ABOVE PHOTO: Actor LeVar Burton introduces the all new Reading Rainbow adventure app to the media in 2012, to publishers and parents at the “Reading Rainbow Relaunch” event in New York. Burton’s campaign to bring “Reading Rainbow” to the online masses is off to an impressive start. It reached its fundraising goal within hours of its launch on Wednesday, May 28, 2014, on Kickstarter, according to the fundraising website. (AP Photo/Reading Rainbow, file)
“Rainbow” host Burton launches Kickstarter bid to fund online version of TV show, reaches $1M in 11 hours.
By Lynn Elber
LOS ANGELES — LeVar Burton’s fundraising effort to bring “Reading Rainbow” to the online masses is a by-the-book success.
The goal of raising $1 million by July 2 was reached within hours of the campaign’s launch Wednesday on Kickstarter, according to the website. More than 23,000 donors had pledged $1.1 million and counting.
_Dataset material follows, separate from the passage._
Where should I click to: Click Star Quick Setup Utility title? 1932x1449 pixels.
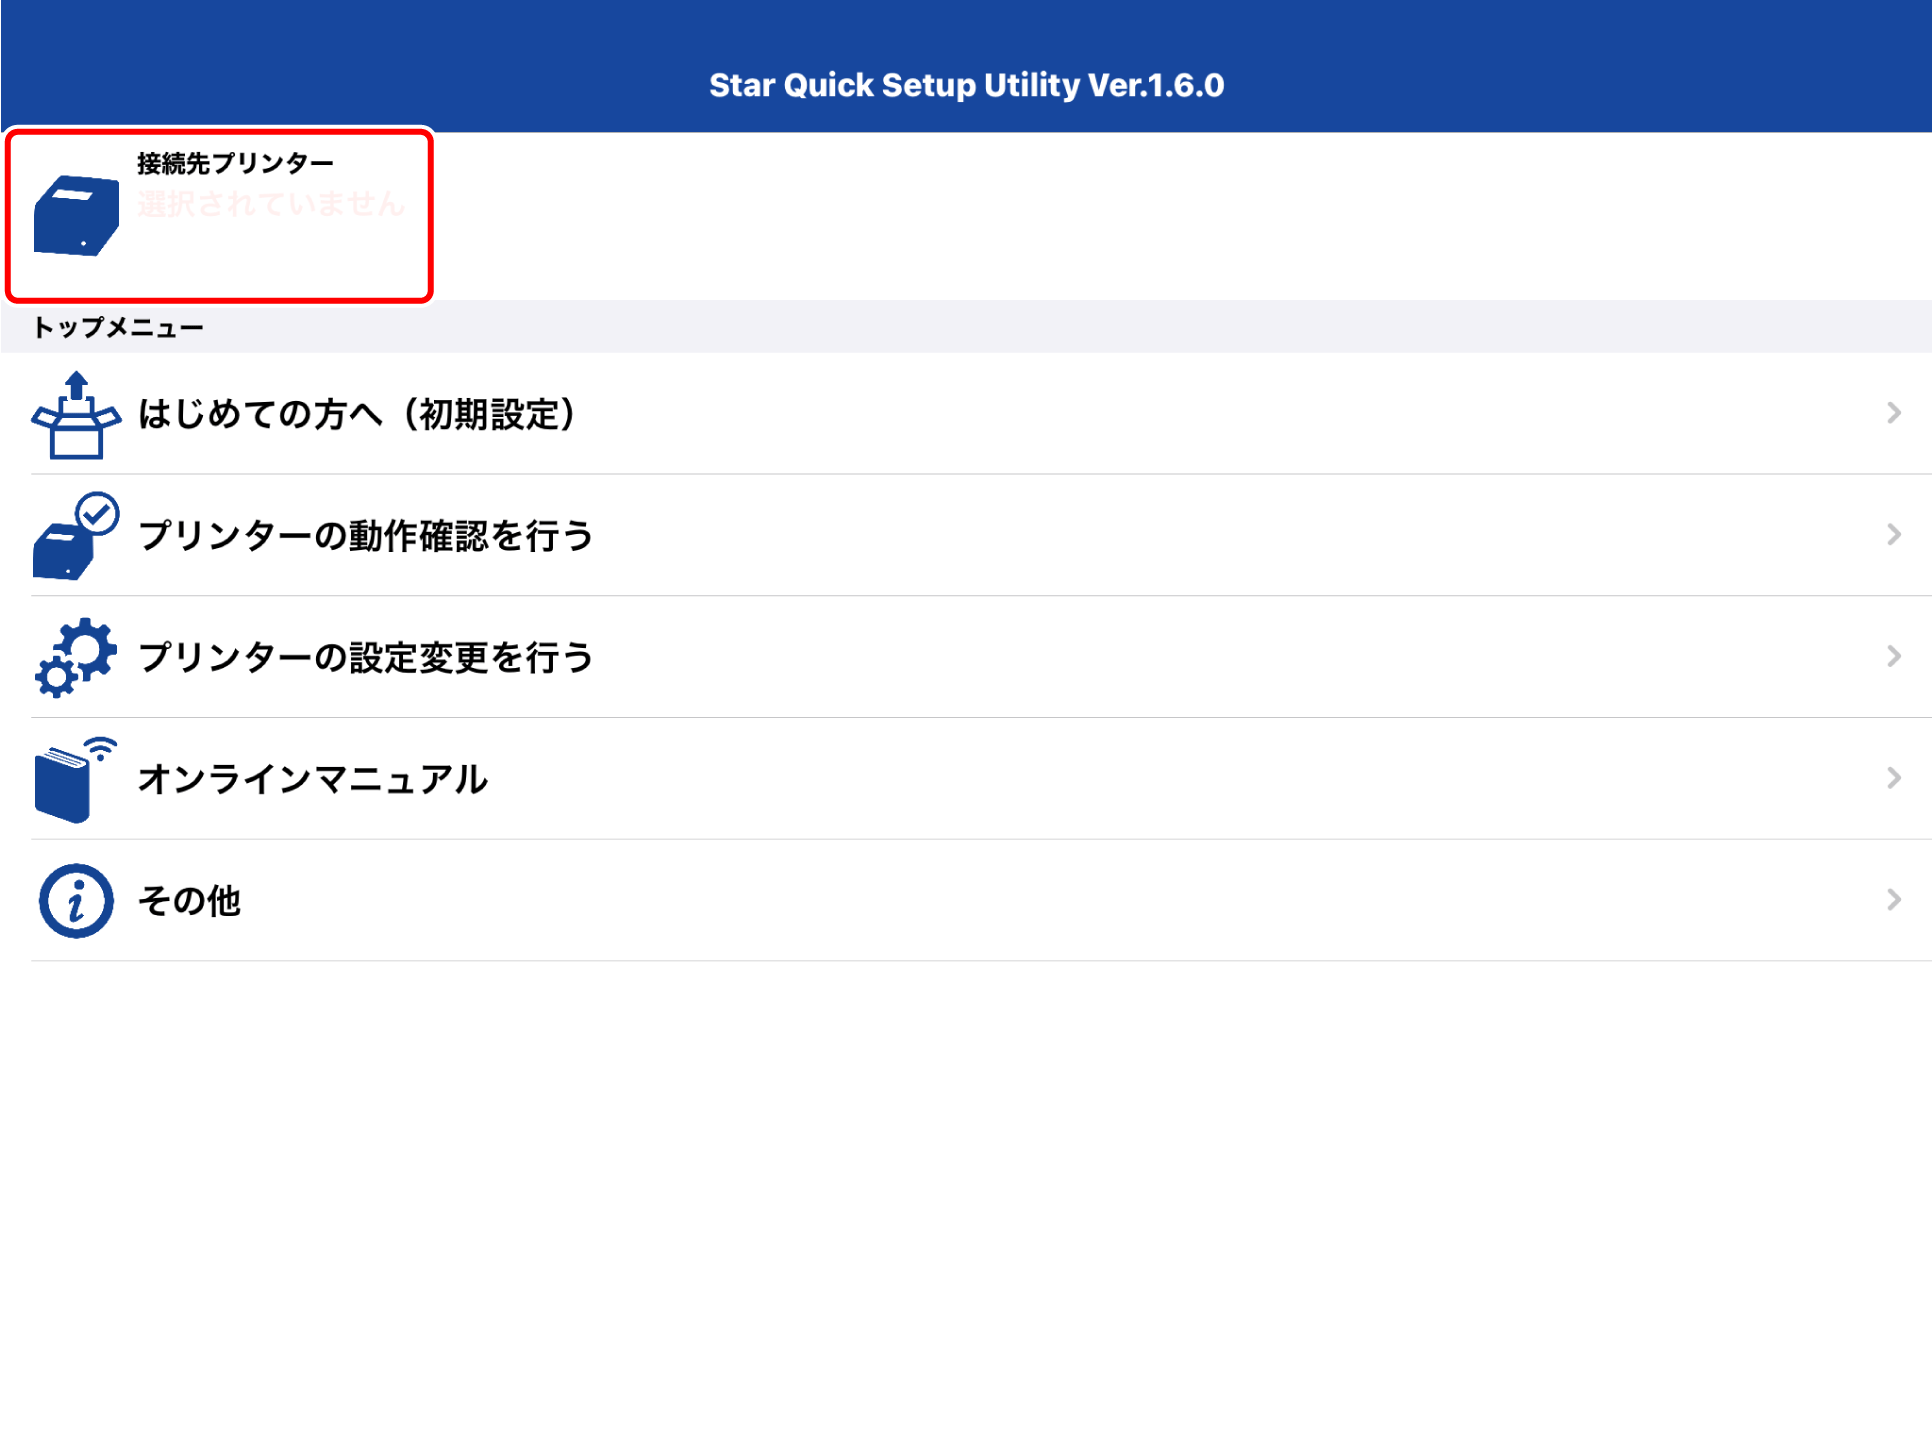click(x=966, y=85)
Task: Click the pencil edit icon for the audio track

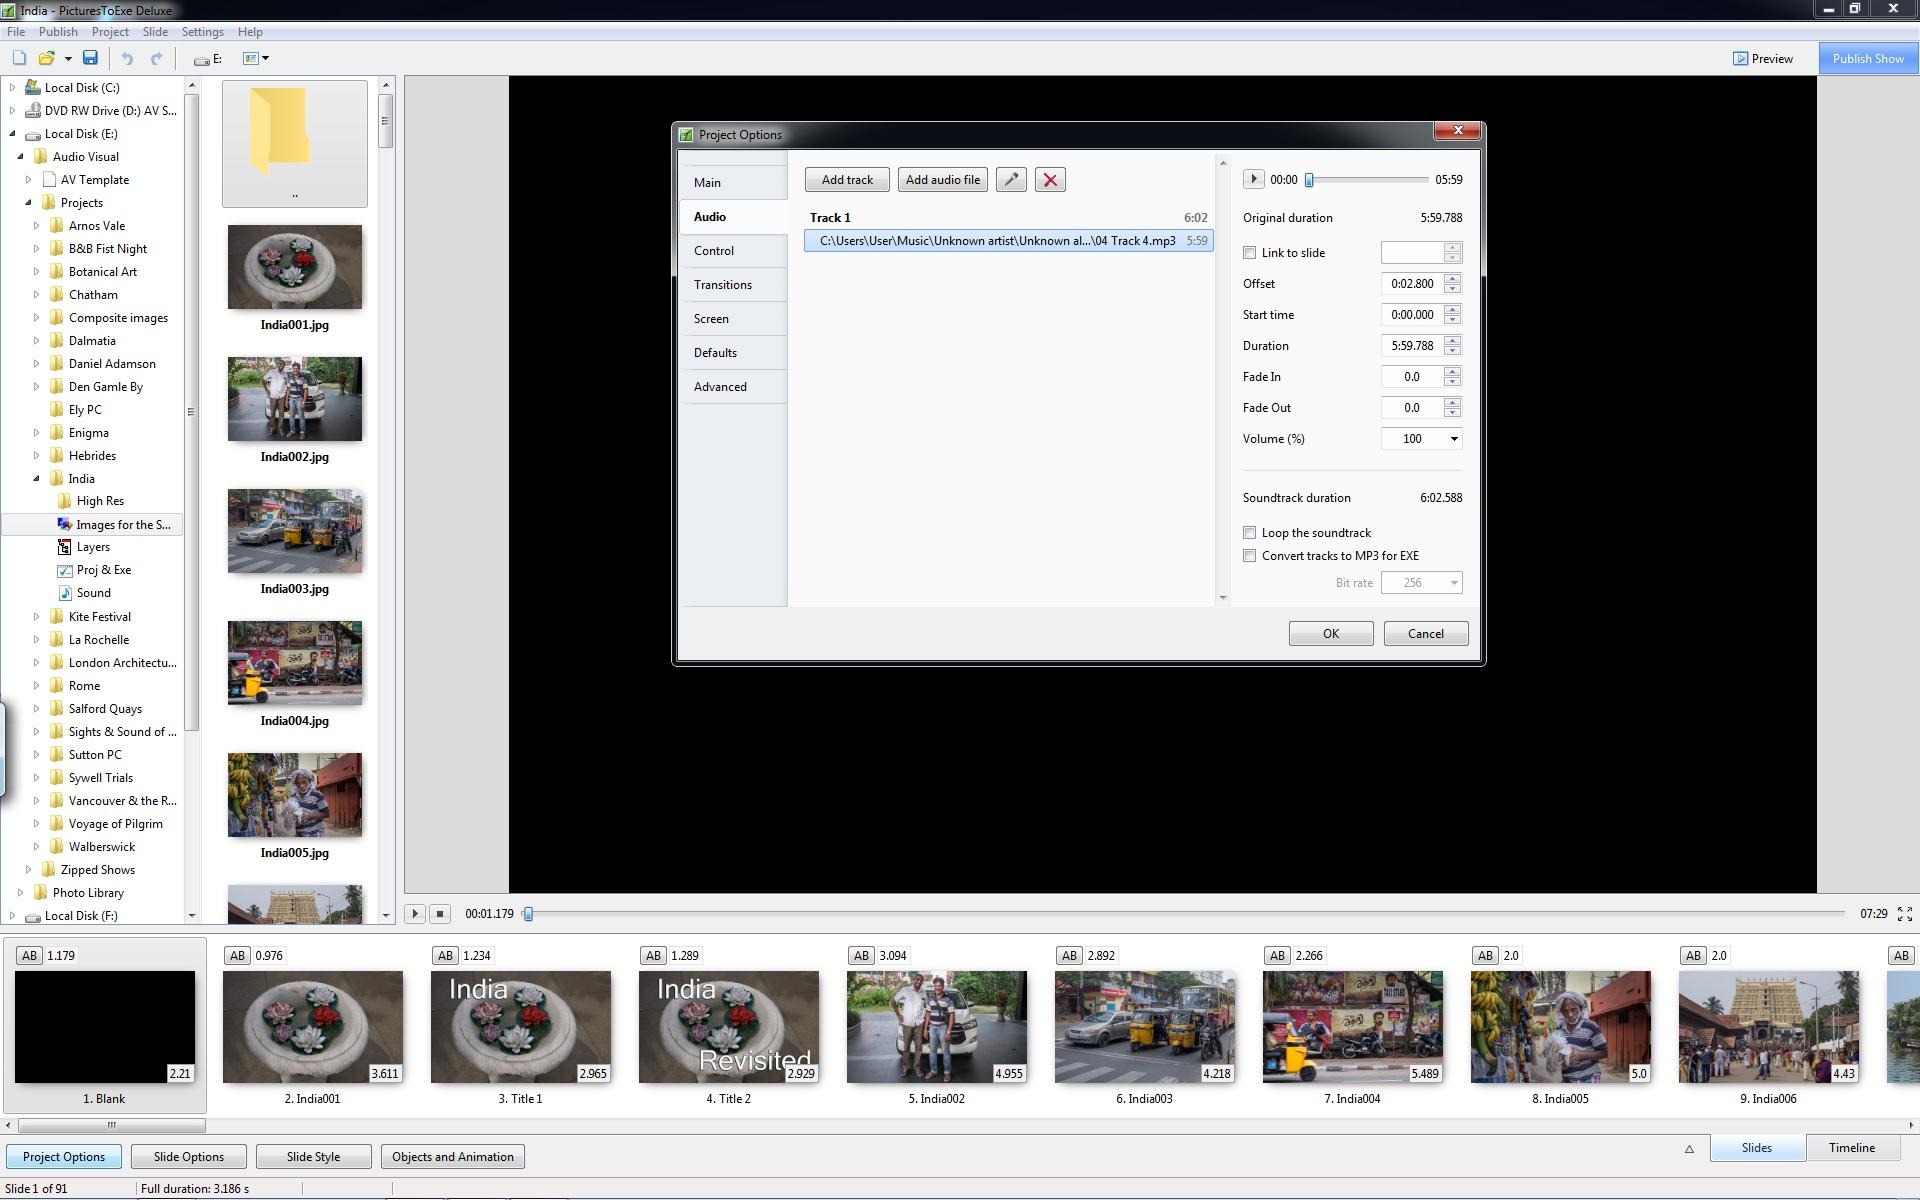Action: coord(1011,180)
Burton was the host of “Reading Rainbow,” the children’s literacy program that aired on public TV through 2009.
“It was my mother who taught me that, by picking up a book, I could ‘go anywhere’ and ‘be anything,’ “ Burton said in a posting on Kickstarter.
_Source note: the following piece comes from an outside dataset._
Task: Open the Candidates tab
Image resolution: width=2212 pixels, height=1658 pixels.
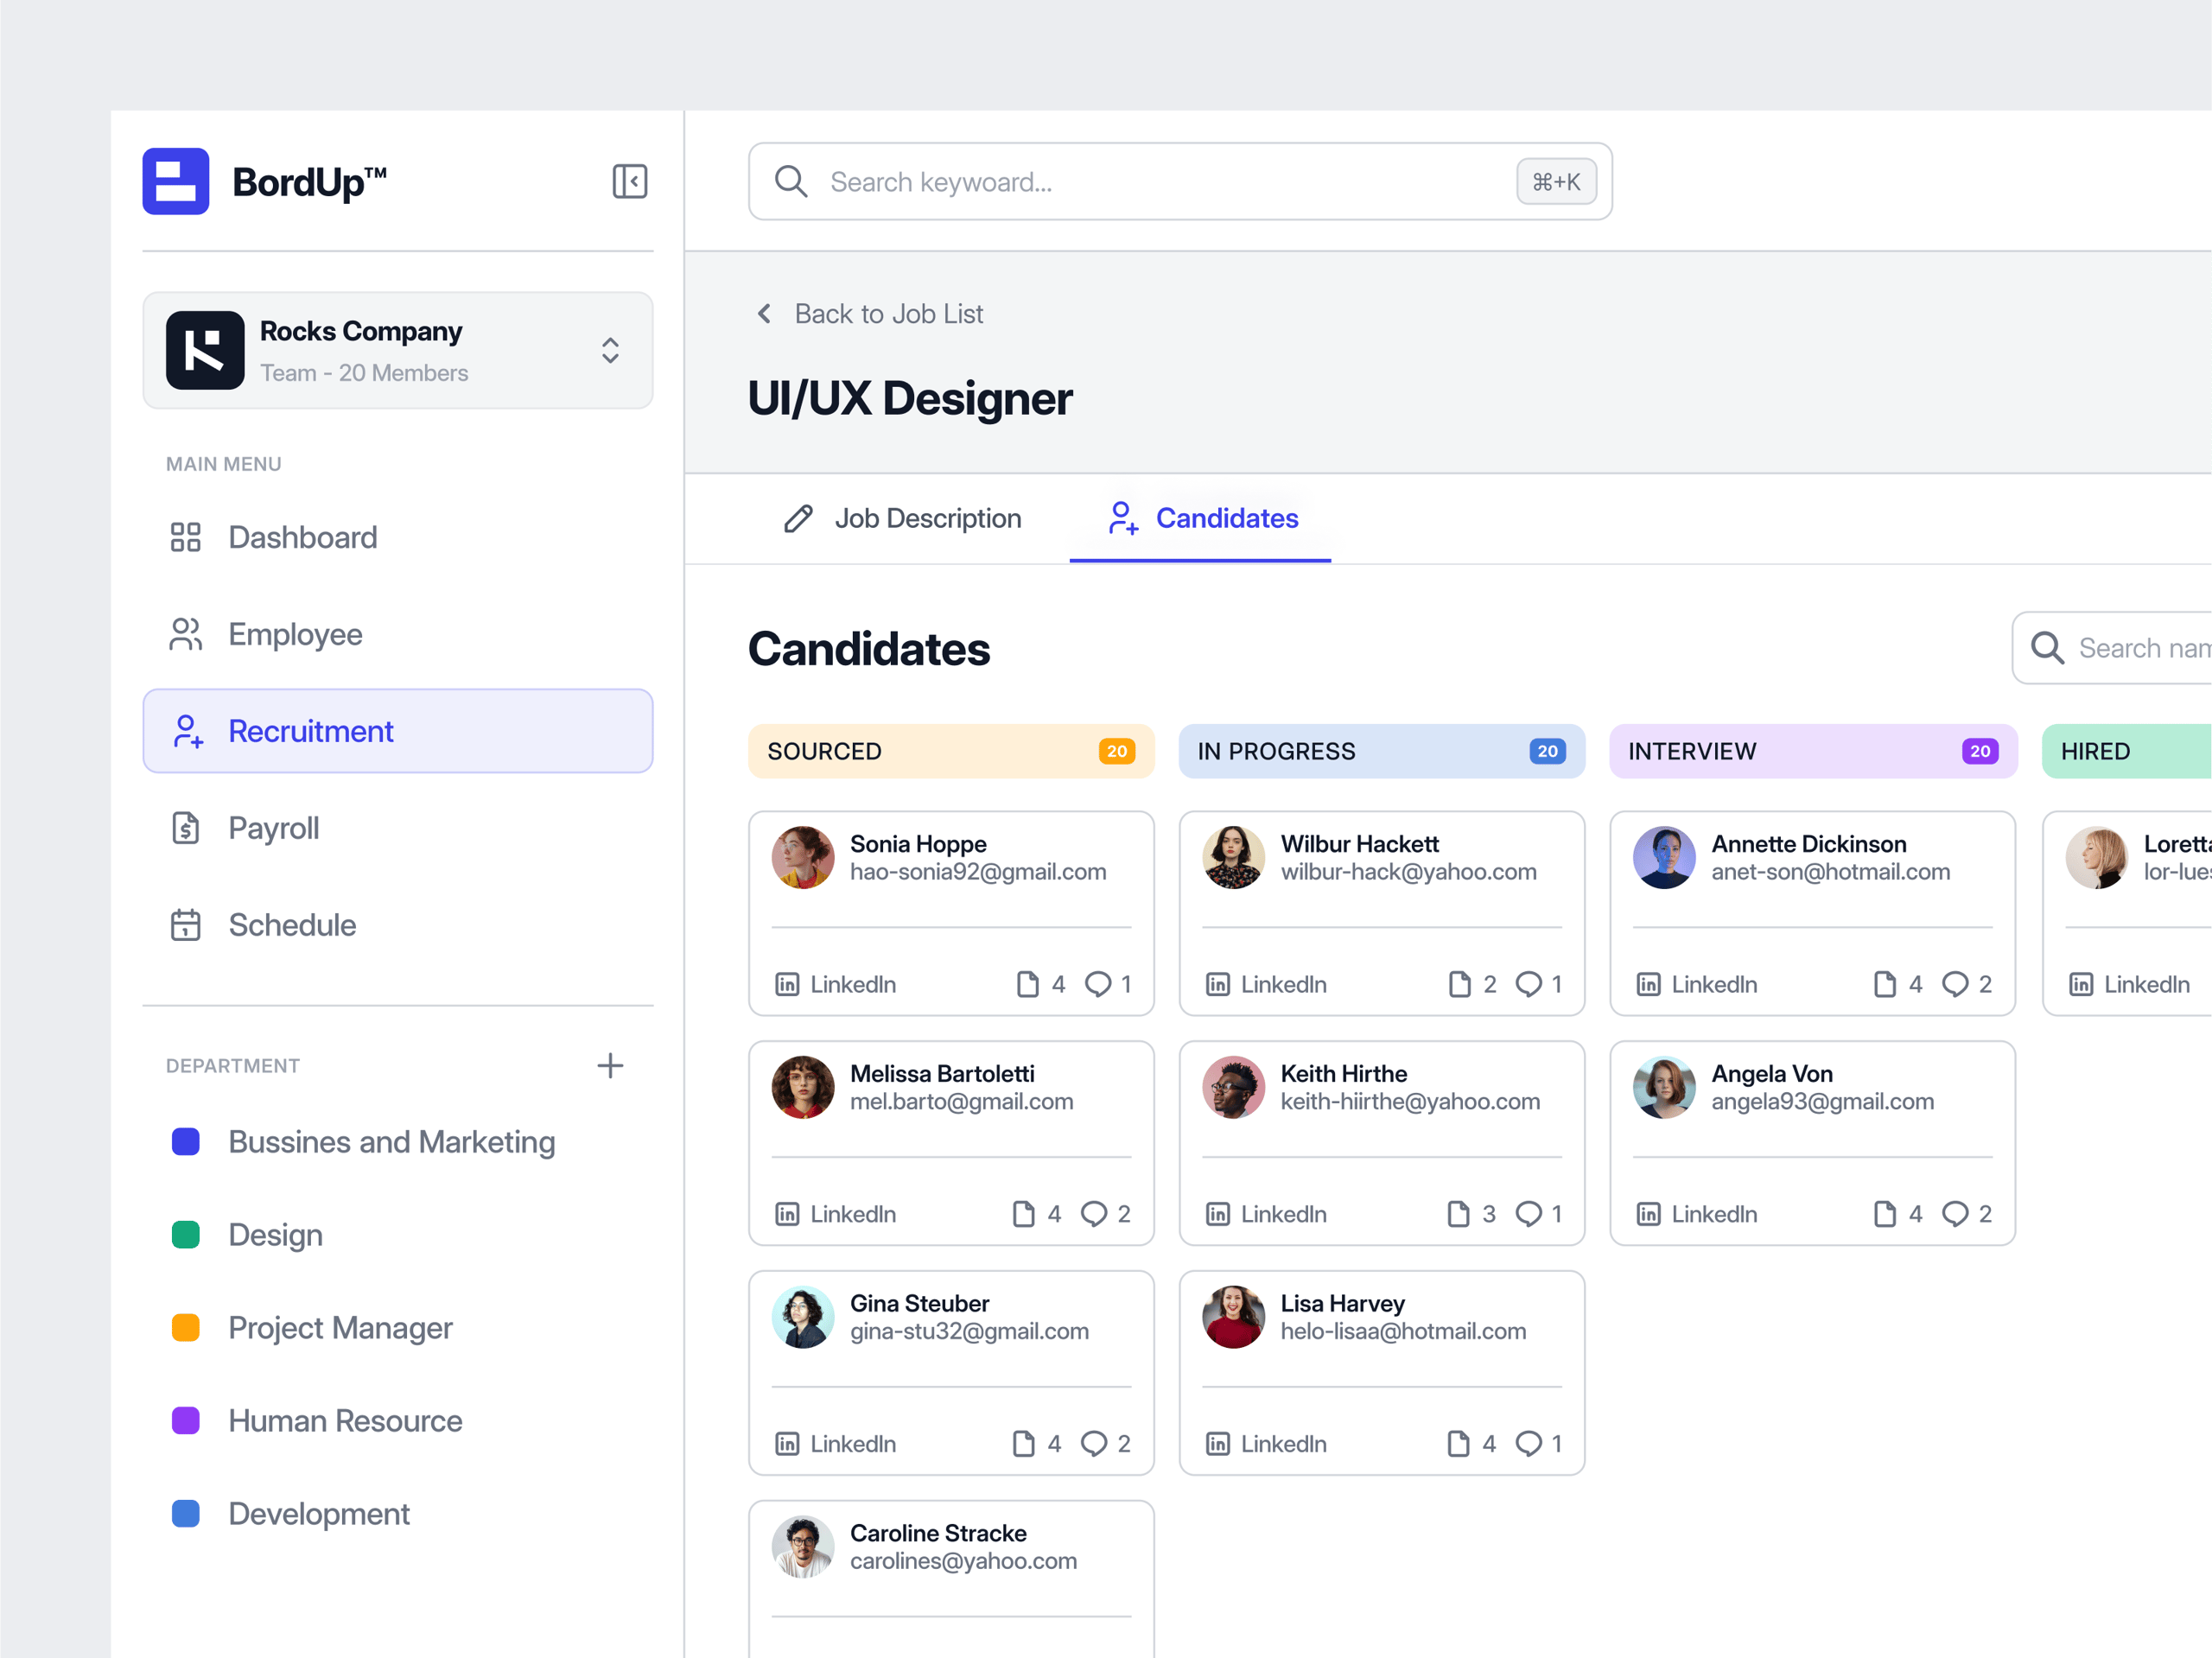Action: pos(1226,518)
Contributors can claim rewards ranging from autographed memorabilia to a private dinner with Burton to a chance to put on the visor that the actor wore on “Star Trek: The Next Generation.”
“We’re not just getting pledges, but so much email love that our server froze,” said Mark Wolfe, Burton’s business partner. “I’m so happy to help. LeVar taught me to read,” is among the typical messages, he said.
A tablet version of “Reading Rainbow” was released in 2012 and became a top-selling education app. It provides access to hundreds of books and Burton’s videotaped “field trips” to historic and other places, said Wolfe, who co-founded the for-profit RRKidz company with Burton.
The Kickstarter campaign is intended to help bring an online version to more children for a $5 monthly subscription fee, Wolfe said. Many more families have access to computers than tablets, he said.
An educator-specific format will be created for schools and made available free to at least 1,500 of the neediest classrooms, RRKidz said.
Burton and Wolfe hold the global rights to “Reading Rainbow” in partnership with the show’s creator, public TV station WNED in Buffalo, New York, according to a release.